Try to be patient. A dramatic change is not really a realistic expectation, though sometimes people see a quick and obvious improvement, particularly when hyperactivity is a symptom. Improvement in attention may be a bit more difficult to discern, and requires more careful observation before reaching conclusions, especially if an increase in dose is considered. There's no need to rush to increase the dose.

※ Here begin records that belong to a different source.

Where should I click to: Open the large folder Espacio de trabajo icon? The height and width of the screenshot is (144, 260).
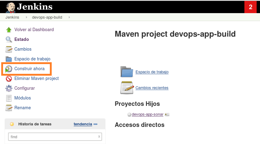point(127,72)
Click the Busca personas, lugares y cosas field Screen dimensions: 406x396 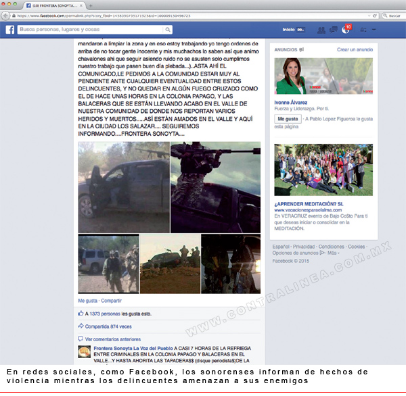[x=91, y=30]
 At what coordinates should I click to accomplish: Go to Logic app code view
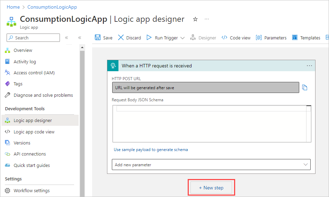pyautogui.click(x=34, y=132)

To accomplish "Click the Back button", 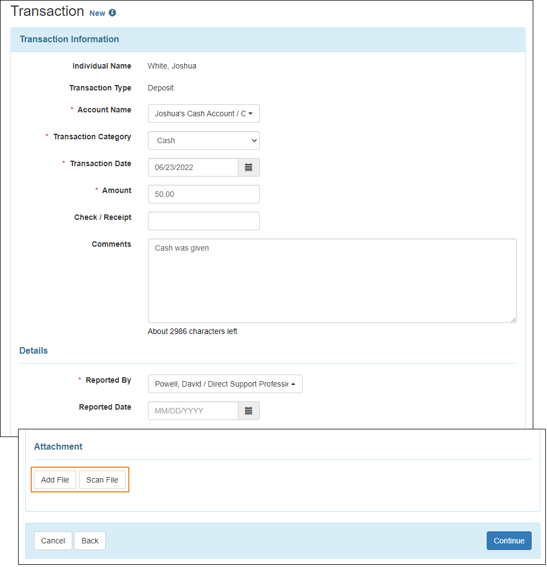I will click(x=89, y=541).
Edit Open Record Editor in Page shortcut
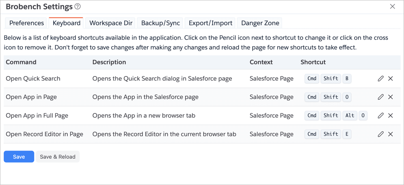This screenshot has width=404, height=185. click(x=380, y=134)
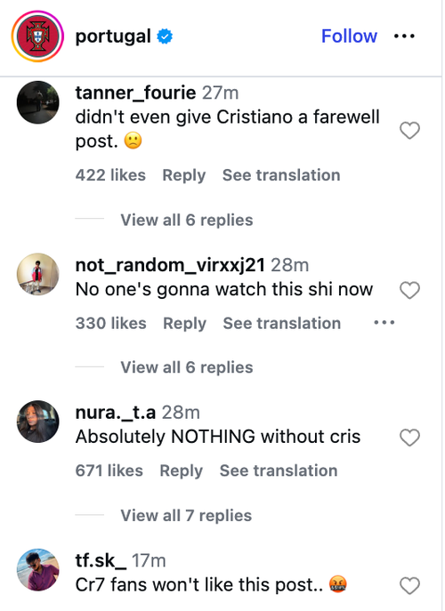This screenshot has width=445, height=611.
Task: Expand all 6 replies under not_random_virxxj21
Action: tap(186, 367)
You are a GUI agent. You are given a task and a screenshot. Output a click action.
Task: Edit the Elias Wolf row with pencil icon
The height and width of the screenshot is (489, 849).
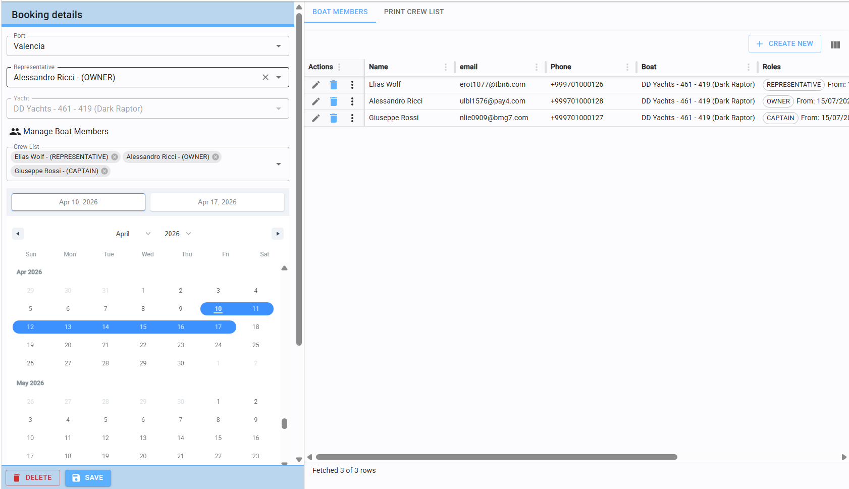(316, 85)
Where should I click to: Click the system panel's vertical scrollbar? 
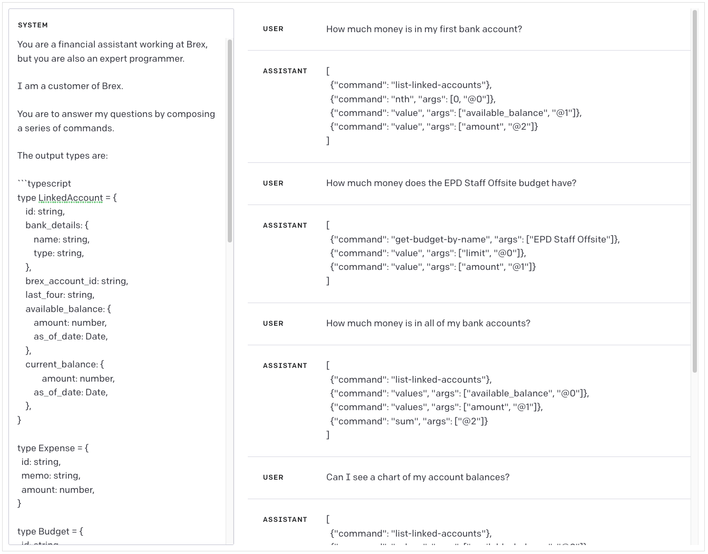pyautogui.click(x=230, y=141)
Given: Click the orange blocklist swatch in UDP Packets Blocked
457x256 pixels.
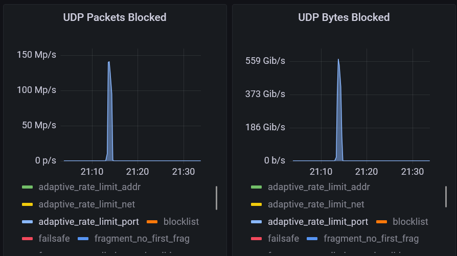Looking at the screenshot, I should 152,222.
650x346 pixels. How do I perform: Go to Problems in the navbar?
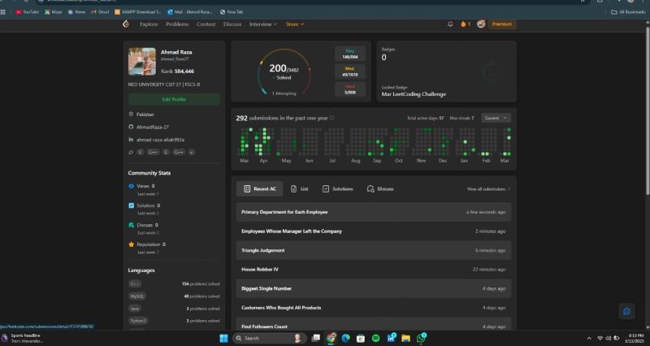pyautogui.click(x=177, y=24)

Regarding side effects, you might check out my June 24 response re: Ritalin and ADHD. In general, the side effect profiles of the stimulant medications are similar, so I won't reiterate them here - you'll see them in the June 24 reply. Depression or dysphoria can be a side effect of Dexedrine, but it is not viewed as a common side effect. You mentioned that your son displays Oppositional Defiant Disorder in addition to ADHD. Such children are usually not withdrawn - quite the opposite, actually. If your son is depressed, he may require an antidepressant - depressive symptoms won't be addressed by Dexedrine.
Posted By Beth B. on June 30, 1999 at 15:51:26
Thank you so much for your time and advice.
I did check out your June 24 post on Ritalin. I'm unclear on why one medication works over another (such as Ritalin as opposed to Dexadrine, for example) if they are supposedly "the same." Then, I hear so many stories about dramatic improvements that it's difficult to know what is and what is not realistic in terms of expectations. Also, to the opposite extreme, I've heard stories of kids on medication who become much more violent. However, I can't seem to find anything on it. It's so confusing.
My son's psychologist diagnosed him with ADHD, ODD and something called Dysthymic Disorder (which she claims is a depressive disorder, and has to do with him struggling so long with ADHD and not being diagnosed. Beyond that, I had a difficult time getting an explanation from her.)It all seems so subjective to me.
Also, as far as the "H" goes in the ADHD, she explained to me that although my son is not hyper - "hyperactivity" can be broadly diagnosed to include irritability and fidgeting, which he DOES have. He's never been the type of kid to bounce off walls or anything like that. He is an only child, too, which I think is a contributing factor of his being withdrawn at times.
One more thing that concerns me is that in the last few days, I have seen some violent behavior with him. He's been severely moody off and on and has been downright mean and disrespectful. Again, he's making poor social choices and these are all issues I was told the medication would remedy, or at least help modify to some degree.
Anyway, I'd appreciate any further thoughts you may have.
Posted By HVM Ph.D. - KDK on July 02, 1999 at 08:05:28
Some children do respond better to one stimulant medication than they do to another. While the medications are used for the same purposes and target the same symptoms, they are not chemically equivalent and thus not the same. I try to discourage the notion that dramatic improvements will occur in order not to raise expectations to an unusually high degree. A good rule of thumb: Let the evidence speak for itself, and be patient. There is now a substantial amount of information available. If you look in the Family Health (or similar) section of the larger bookstores, you'll find many books (written for parents) about ADHD. A particularly useful one is Taking Charge of ADHD by Russell Barkley, Ph.D., one of the country's leading experts on the condition.
Re: other aspects in your note, I'll reply separately.
Posted By Beth B. on July 21, 1999 at 12:44:13
I've spoken with a Neuropharmacologist (?) who recommended trying my 12-year-old, who was recently diagnosed with ADHD, ODD and Dysthymic Disorder, on a medication called Welbutrin (sp?). She suggested that he may not even need Dexadrine, or any other medication for the ADHD, as this medication helps with both the depressive disorder, and the child's focusing/attention problems.
I would appreciate any comments on this medication, as I haven't heard of it before, but I am not satisfied, thus far, with the results Dexadrine has provided.